Wednesday, July 31, 2013


Mayberry-Mt. Airy

After a good night of sleep and a shower, we drove to a biscuit restaurant to meet Joy and Norman. It was so good to see and to talk with them again. Joy collects Pepsi product items. I brought three Pepsi hats and a duct tape handbook as gifts.
The breakfast was great and the reminiscing was so much better. We sat in a corner booth where we could talk and relax as we ate. We will meet them again later in the week. They were on their way to visit one of their daughters and their grandsons in Lexington, Kentucky.
After a few hugs and good-byes, we were off and driving to Mt. Airy, North Carolina. Mt. Airy was the birthplace of Andy Griffith. It was the model for the town of Mayberry in the Andy Griffith Show. A nearby mountain is named Union Mountain and that was the reason the next door town on the television program was known as Mount Union. At the information center, we met a pair of lovely ladies who directed us to the points of interest in the town.

The first place that we visited was the Andy Griffith museum where we purchased a ticket and toured the building. It was interesting, but small. It had Andy’s uniform, Barney Fife’s suit, and the actual sheriff’s desk from the program. The desk held the telephone, handcuffs, and the gun rack on the wall held the guns. There were T.V. guides with the photos of the stars of the program. Some Andy Griffith titled products, L.P. records he recorded, and the walls sported photos too. My favorite was Aunt Bea. She was a beautiful woman.
We walked the street of the town looking at the shops.

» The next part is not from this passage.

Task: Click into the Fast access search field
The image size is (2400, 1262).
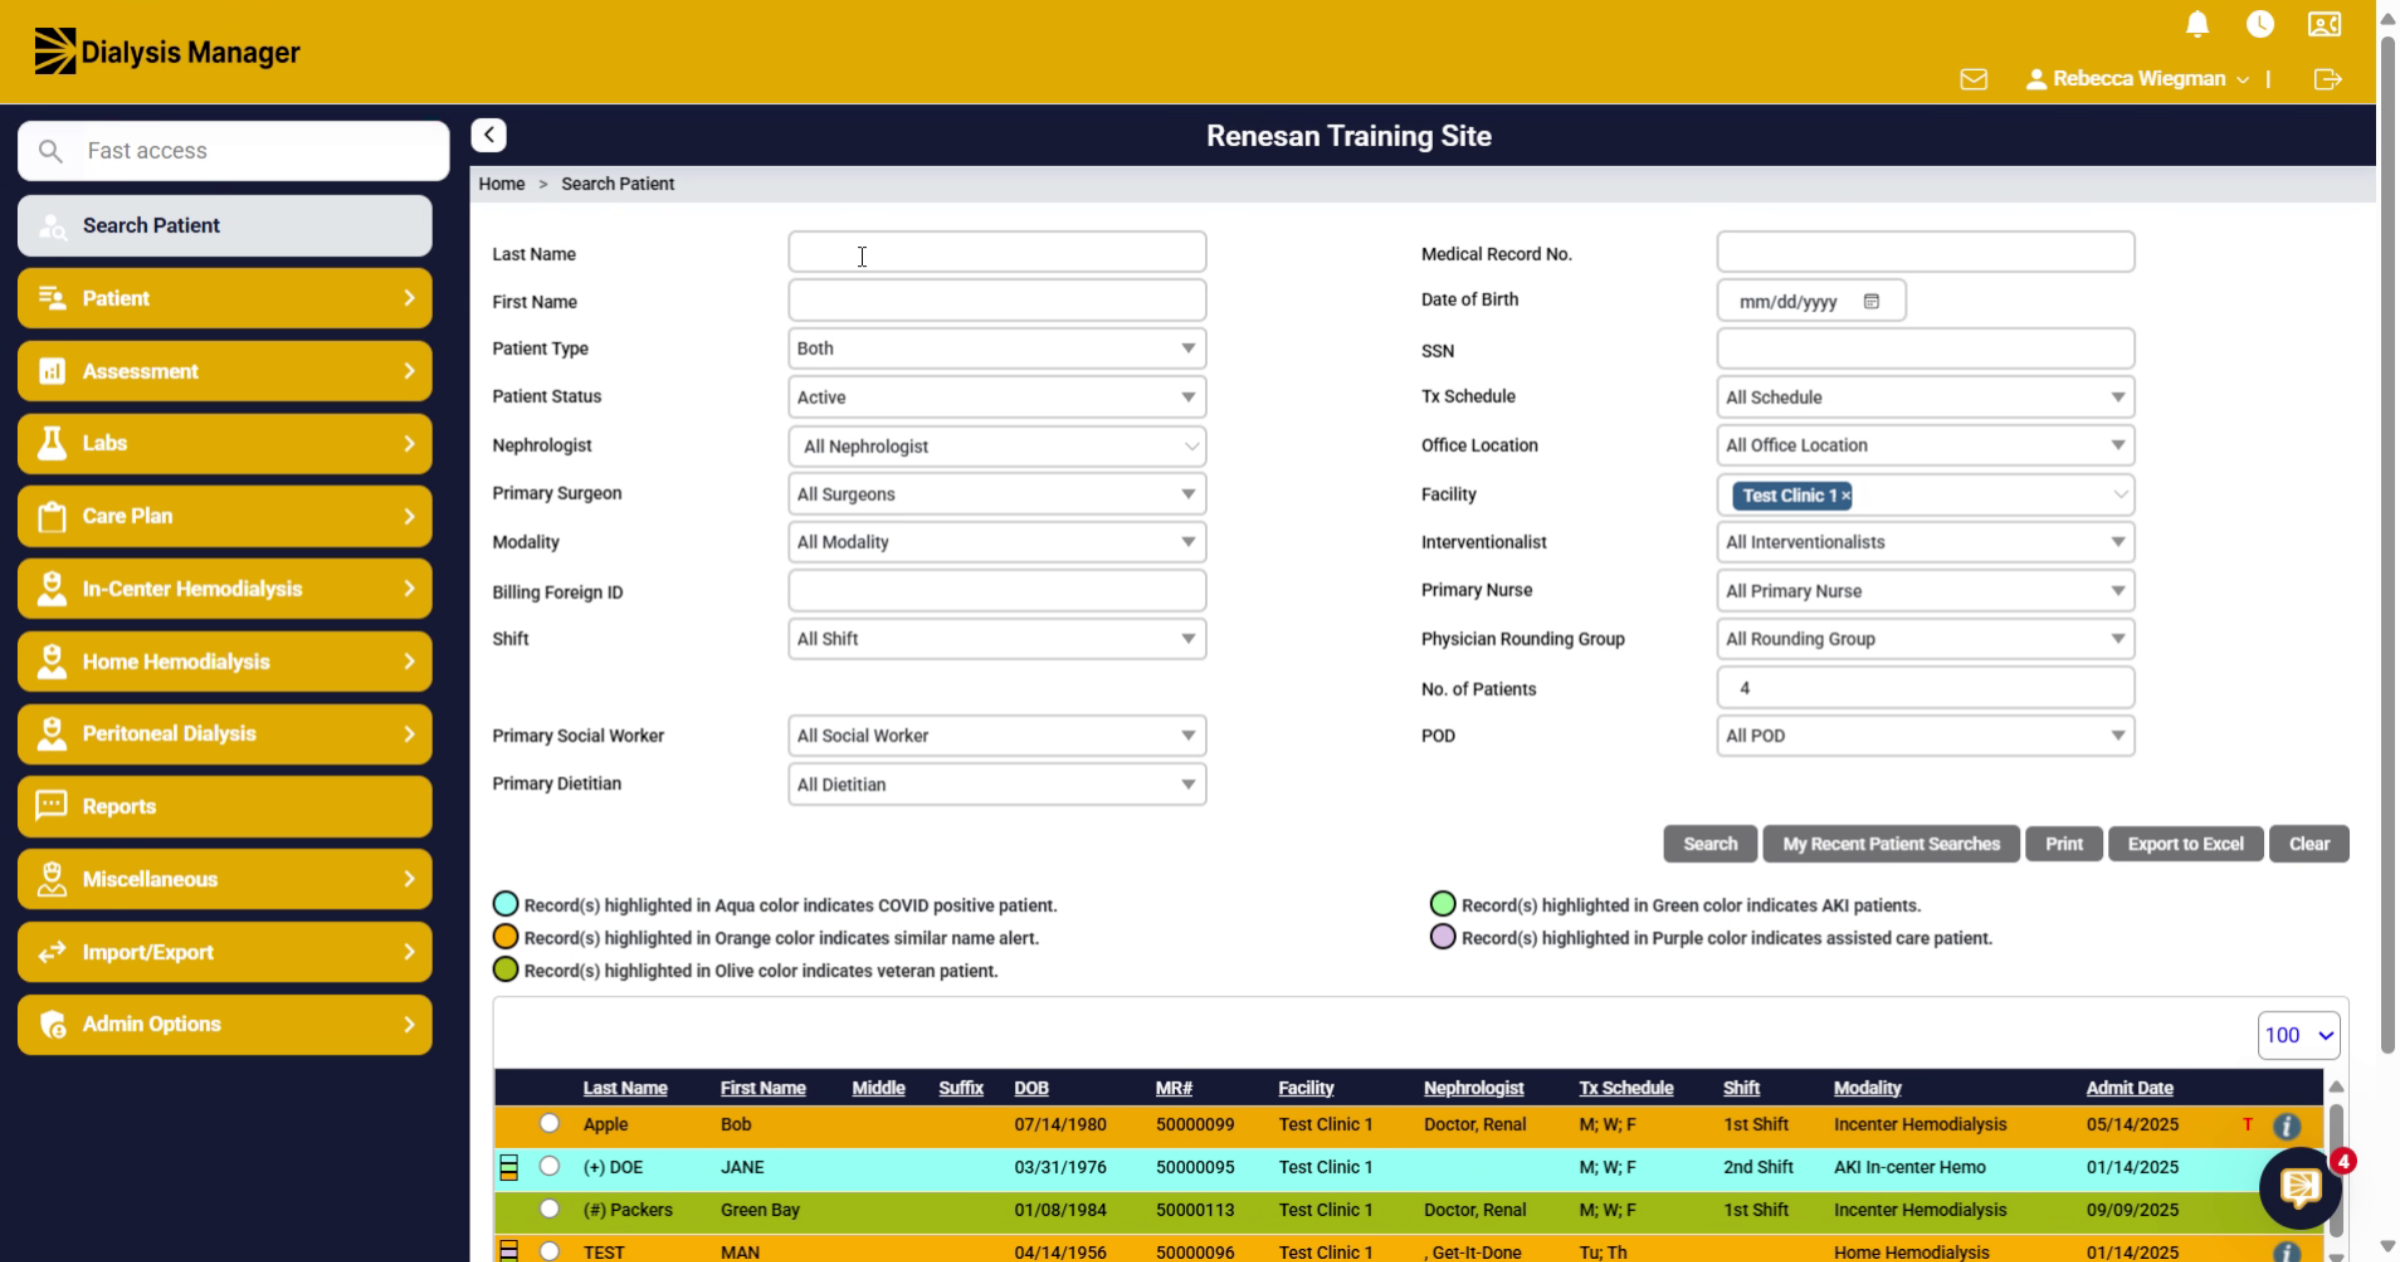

The diner, Floyd’s barber shop, and most of the other shops were like a five and dime, but now with junk items. There are some items that relate to the television show, but not that many.
Driving a few streets away, we visit the house that Andy was raised. It is on a quiet side street private property and rented out. We can only take photographs of the outside. It is a small clapboard, frame house; yellow with white trim.

Around the corner and several streets away were several buildings that represented the town of Mayberry; the courthouse, jail, sheriff’s office, and Wally’s garage. Outside of the buildings were several vehicles; the Darlings’ flatbed truck, two tow trucks from Wally’s garage, and the police patrol car. If we had gotten there a bit earlier, we could have purchased a ride through the town in Andy’s patrol car.
There was a man who was dressed in a tan sheriff’s uniform to represent Andy Griffith. He was very polite and genial and would have been the chauffer if we had been able to purchase the ride in the patrol car.
The jail was set up like Andy’s with two cells and the desk, chair, and telephone. There was a wall rack with fake rifles. We took a few photos of each of us in the jail cells.